____ Input for this task

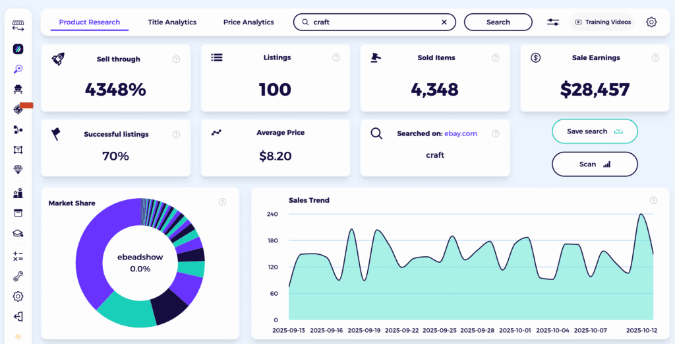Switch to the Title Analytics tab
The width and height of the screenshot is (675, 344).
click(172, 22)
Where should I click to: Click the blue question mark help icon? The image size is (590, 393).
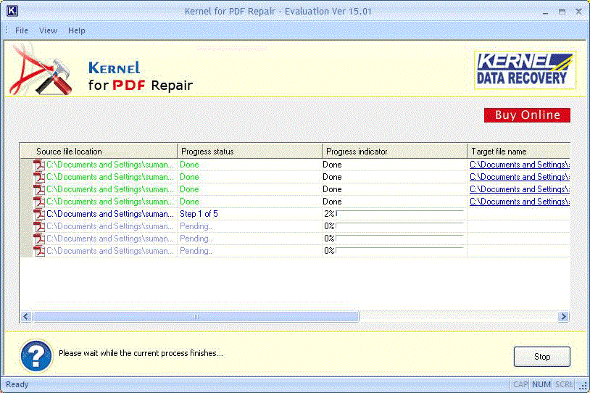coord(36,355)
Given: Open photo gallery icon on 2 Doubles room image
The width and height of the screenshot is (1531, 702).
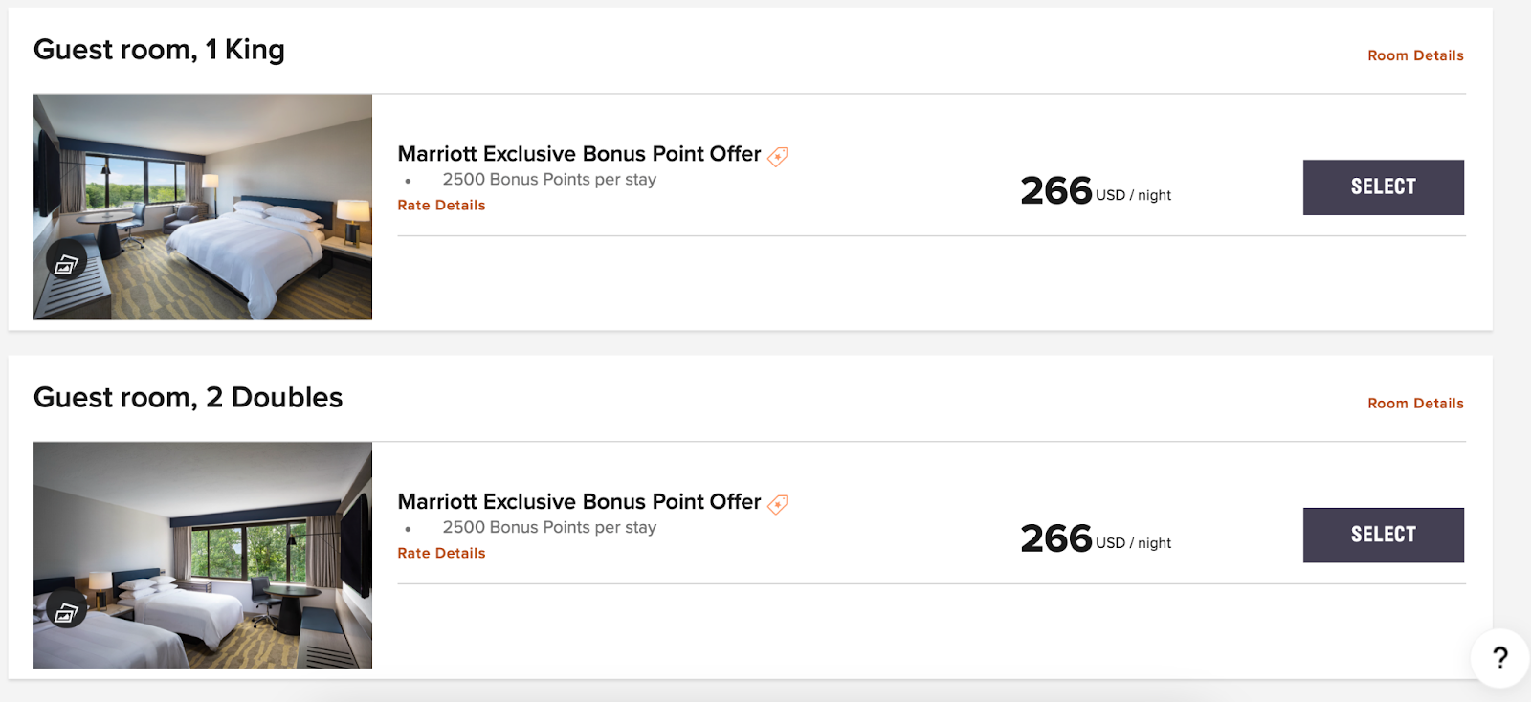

________

To be done = Please rewrite the lines above with every "icon" changed to "button" and nothing else altered. Leave the pictures out.

Answer =
Switch to the Title Analytics tab
The width and height of the screenshot is (675, 344).
click(172, 22)
Where should I click to: Click the blue question mark help button? The image size is (590, 393).
coord(36,355)
Given: Open photo gallery button on 2 Doubles room image
The width and height of the screenshot is (1531, 702).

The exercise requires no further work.